Segment Start: DATA IN THIS EXERCISE

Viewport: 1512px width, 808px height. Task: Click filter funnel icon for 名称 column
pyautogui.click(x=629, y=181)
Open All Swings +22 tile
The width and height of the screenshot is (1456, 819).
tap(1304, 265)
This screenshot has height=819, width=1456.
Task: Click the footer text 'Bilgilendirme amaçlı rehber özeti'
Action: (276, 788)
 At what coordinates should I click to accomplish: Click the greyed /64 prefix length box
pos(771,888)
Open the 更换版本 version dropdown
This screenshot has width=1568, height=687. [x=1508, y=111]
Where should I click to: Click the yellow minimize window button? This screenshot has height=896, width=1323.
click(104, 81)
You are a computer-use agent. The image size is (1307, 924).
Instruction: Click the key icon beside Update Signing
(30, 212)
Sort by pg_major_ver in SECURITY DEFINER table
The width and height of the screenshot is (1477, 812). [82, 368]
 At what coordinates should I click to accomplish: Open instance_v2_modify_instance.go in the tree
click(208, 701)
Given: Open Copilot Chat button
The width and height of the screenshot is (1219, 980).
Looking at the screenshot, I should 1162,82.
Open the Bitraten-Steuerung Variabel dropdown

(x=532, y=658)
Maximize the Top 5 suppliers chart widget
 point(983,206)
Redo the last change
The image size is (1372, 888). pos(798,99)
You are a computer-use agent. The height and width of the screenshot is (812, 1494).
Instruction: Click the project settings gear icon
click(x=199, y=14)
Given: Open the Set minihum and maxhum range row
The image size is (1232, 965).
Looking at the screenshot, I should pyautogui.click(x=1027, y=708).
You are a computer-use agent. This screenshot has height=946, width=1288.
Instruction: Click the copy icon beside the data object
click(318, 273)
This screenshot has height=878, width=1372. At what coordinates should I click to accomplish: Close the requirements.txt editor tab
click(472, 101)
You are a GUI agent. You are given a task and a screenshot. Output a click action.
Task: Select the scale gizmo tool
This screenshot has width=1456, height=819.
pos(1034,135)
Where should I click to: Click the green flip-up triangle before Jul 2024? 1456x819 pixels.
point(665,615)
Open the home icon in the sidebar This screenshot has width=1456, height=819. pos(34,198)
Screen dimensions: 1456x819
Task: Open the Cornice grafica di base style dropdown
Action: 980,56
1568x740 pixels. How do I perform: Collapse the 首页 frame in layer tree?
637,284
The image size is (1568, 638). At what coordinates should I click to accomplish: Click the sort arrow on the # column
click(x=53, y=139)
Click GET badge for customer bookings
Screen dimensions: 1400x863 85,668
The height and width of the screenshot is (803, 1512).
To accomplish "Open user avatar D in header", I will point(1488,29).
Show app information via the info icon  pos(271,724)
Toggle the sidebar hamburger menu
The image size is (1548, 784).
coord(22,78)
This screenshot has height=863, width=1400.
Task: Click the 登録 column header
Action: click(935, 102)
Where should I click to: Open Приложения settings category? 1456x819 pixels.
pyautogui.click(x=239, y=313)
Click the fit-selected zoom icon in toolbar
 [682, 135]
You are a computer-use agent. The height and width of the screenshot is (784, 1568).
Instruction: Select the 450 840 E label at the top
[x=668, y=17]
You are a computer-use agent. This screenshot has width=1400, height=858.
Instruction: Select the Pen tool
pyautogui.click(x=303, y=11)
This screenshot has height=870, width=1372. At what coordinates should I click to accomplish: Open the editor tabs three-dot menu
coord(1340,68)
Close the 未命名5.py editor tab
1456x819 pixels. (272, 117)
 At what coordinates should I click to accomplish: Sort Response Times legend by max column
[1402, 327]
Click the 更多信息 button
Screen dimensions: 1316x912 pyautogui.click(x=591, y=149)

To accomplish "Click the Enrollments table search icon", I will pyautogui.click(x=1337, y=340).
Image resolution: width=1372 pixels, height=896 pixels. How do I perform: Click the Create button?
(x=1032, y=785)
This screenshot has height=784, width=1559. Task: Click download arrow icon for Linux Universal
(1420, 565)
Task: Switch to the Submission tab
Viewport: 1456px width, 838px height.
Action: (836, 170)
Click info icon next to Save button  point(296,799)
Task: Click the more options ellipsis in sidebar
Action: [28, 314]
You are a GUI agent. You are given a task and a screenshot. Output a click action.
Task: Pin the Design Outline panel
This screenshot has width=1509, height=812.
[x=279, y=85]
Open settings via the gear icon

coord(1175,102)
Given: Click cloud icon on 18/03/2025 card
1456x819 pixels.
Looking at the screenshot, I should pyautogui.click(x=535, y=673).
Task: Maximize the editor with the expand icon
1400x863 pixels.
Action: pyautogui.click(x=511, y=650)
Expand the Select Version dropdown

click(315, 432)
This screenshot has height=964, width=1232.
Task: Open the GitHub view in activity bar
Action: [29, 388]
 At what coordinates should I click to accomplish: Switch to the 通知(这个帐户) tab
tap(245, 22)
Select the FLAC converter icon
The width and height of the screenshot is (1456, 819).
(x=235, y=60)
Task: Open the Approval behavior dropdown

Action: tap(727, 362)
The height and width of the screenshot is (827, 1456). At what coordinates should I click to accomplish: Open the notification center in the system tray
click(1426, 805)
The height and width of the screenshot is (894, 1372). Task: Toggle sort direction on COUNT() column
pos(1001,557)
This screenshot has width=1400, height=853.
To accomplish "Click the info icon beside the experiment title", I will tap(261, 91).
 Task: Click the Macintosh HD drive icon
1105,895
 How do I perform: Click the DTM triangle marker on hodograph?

Segment End: DATA IN THIS EXERCISE

## TASK TO COMPLETE
Reproduce the data. Match each line exactly.

## ANSWER TO THE EXERCISE
Viewport: 1512px width, 808px height. Task: Click filter funnel icon for 名称 column
pyautogui.click(x=629, y=181)
Open All Swings +22 tile
The width and height of the screenshot is (1456, 819).
tap(1304, 265)
This screenshot has height=819, width=1456.
Task: Click the footer text 'Bilgilendirme amaçlı rehber özeti'
Action: (276, 788)
 At what coordinates should I click to accomplish: Click the greyed /64 prefix length box
pos(771,888)
Open the 更换版本 version dropdown
This screenshot has width=1568, height=687. [x=1508, y=111]
Where should I click to: Click the yellow minimize window button? This screenshot has height=896, width=1323.
click(104, 81)
You are a computer-use agent. The image size is (1307, 924).
Instruction: Click the key icon beside Update Signing
(30, 212)
Sort by pg_major_ver in SECURITY DEFINER table
The width and height of the screenshot is (1477, 812). [82, 368]
 At what coordinates should I click to accomplish: Open instance_v2_modify_instance.go in the tree
click(208, 701)
Given: Open Copilot Chat button
The width and height of the screenshot is (1219, 980).
Looking at the screenshot, I should 1162,82.
Open the Bitraten-Steuerung Variabel dropdown

(x=532, y=658)
Maximize the Top 5 suppliers chart widget
 point(983,206)
Redo the last change
The image size is (1372, 888). pos(798,99)
You are a computer-use agent. The height and width of the screenshot is (812, 1494).
Instruction: Click the project settings gear icon
click(x=199, y=14)
Given: Open the Set minihum and maxhum range row
The image size is (1232, 965).
Looking at the screenshot, I should pyautogui.click(x=1027, y=708).
You are a computer-use agent. This screenshot has height=946, width=1288.
Instruction: Click the copy icon beside the data object
click(318, 273)
This screenshot has height=878, width=1372. At what coordinates should I click to accomplish: Close the requirements.txt editor tab
click(472, 101)
You are a GUI agent. You are given a task and a screenshot. Output a click action.
Task: Select the scale gizmo tool
This screenshot has width=1456, height=819.
pos(1034,135)
Where should I click to: Click the green flip-up triangle before Jul 2024? 1456x819 pixels.
point(665,615)
Open the home icon in the sidebar This screenshot has width=1456, height=819. pos(34,198)
Screen dimensions: 1456x819
Task: Open the Cornice grafica di base style dropdown
Action: 980,56
1568x740 pixels. How do I perform: Collapse the 首页 frame in layer tree?
637,284
The image size is (1568, 638). At what coordinates should I click to accomplish: Click the sort arrow on the # column
click(x=53, y=139)
Click GET badge for customer bookings
Screen dimensions: 1400x863 85,668
The height and width of the screenshot is (803, 1512).
To accomplish "Open user avatar D in header", I will point(1488,29).
Show app information via the info icon  pos(271,724)
Toggle the sidebar hamburger menu
The image size is (1548, 784).
coord(22,78)
This screenshot has height=863, width=1400.
Task: Click the 登録 column header
Action: click(935, 102)
Where should I click to: Open Приложения settings category? 1456x819 pixels.
pyautogui.click(x=239, y=313)
Click the fit-selected zoom icon in toolbar
 [682, 135]
You are a computer-use agent. The height and width of the screenshot is (784, 1568).
Instruction: Select the 450 840 E label at the top
[x=668, y=17]
You are a computer-use agent. This screenshot has width=1400, height=858.
Instruction: Select the Pen tool
pyautogui.click(x=303, y=11)
This screenshot has height=870, width=1372. At what coordinates should I click to accomplish: Open the editor tabs three-dot menu
coord(1340,68)
Close the 未命名5.py editor tab
1456x819 pixels. (272, 117)
 At what coordinates should I click to accomplish: Sort Response Times legend by max column
[1402, 327]
Click the 更多信息 button
Screen dimensions: 1316x912 pyautogui.click(x=591, y=149)

To accomplish "Click the Enrollments table search icon", I will pyautogui.click(x=1337, y=340).
Image resolution: width=1372 pixels, height=896 pixels. How do I perform: Click the Create button?
(x=1032, y=785)
This screenshot has height=784, width=1559. Task: Click download arrow icon for Linux Universal
(1420, 565)
Task: Switch to the Submission tab
Viewport: 1456px width, 838px height.
Action: (836, 170)
Click info icon next to Save button  point(296,799)
Task: Click the more options ellipsis in sidebar
Action: [28, 314]
You are a GUI agent. You are given a task and a screenshot. Output a click action.
Task: Pin the Design Outline panel
This screenshot has width=1509, height=812.
[x=279, y=85]
Open settings via the gear icon

coord(1175,102)
Given: Click cloud icon on 18/03/2025 card
1456x819 pixels.
Looking at the screenshot, I should pyautogui.click(x=535, y=673).
Task: Maximize the editor with the expand icon
1400x863 pixels.
Action: pyautogui.click(x=511, y=650)
Expand the Select Version dropdown

click(315, 432)
This screenshot has height=964, width=1232.
Task: Open the GitHub view in activity bar
Action: [29, 388]
 At what coordinates should I click to accomplish: Switch to the 通知(这个帐户) tab
tap(245, 22)
Select the FLAC converter icon
The width and height of the screenshot is (1456, 819).
(x=235, y=60)
Task: Open the Approval behavior dropdown

Action: tap(727, 362)
The height and width of the screenshot is (827, 1456). At what coordinates should I click to accomplish: Open the notification center in the system tray
click(1426, 805)
The height and width of the screenshot is (894, 1372). Task: Toggle sort direction on COUNT() column
pos(1001,557)
This screenshot has width=1400, height=853.
To accomplish "Click the info icon beside the experiment title", I will tap(261, 91).
 Task: Click the Macintosh HD drive icon
1105,895
 How do I perform: Click the DTM triangle marker on hodograph?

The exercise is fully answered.